公爵の娘と墓守りの青年
彼の食べっぷりはとても見事なもので、約一週間分あったパンが見る見る減っていく。

「あ、あのー……?」

黙々と食べる男に、リフィーアは恐る恐る声を掛けてみた。
リフィーアの声に気付き、パンを食べる男の手が止まり、やっと顔を彼女に向けた。
男と目が合う。彼の透き通った水のような青色の右目と意志の強い鋼のような銀色の左目が、不思議そうにリフィーアを見つめた。

「……ん?」

リフィーアが呆然と男の持つパンと顔を交互に見ていることに気付いた。

「……あ。もしかして、俺、気付かずに君のパンを食べちゃった……?」

パンを食べて元気を取り戻した男は、耳に心地よい低い声と共に苦笑した。

「それもあるんですけど、あの……倒れてましたよね、さっき。

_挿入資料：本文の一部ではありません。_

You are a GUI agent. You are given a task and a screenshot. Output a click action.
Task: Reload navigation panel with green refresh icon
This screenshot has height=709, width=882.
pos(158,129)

どうして倒れてたんですか?」

約一週間分の食糧と両親に供えるために買ったパンよりも、先に気になったことをリフィーアは尋ねてみた。

「それが話せば長くなるんだけど……」

首を緩く振り、男は手に持っていた食べかけのパンを平らげた。
そして、上目遣いで男はリフィーアを見た。
彼女はじっと男を見つめて話すのを待っている。
仕方なさそうに頭を掻き、男は口を開いた。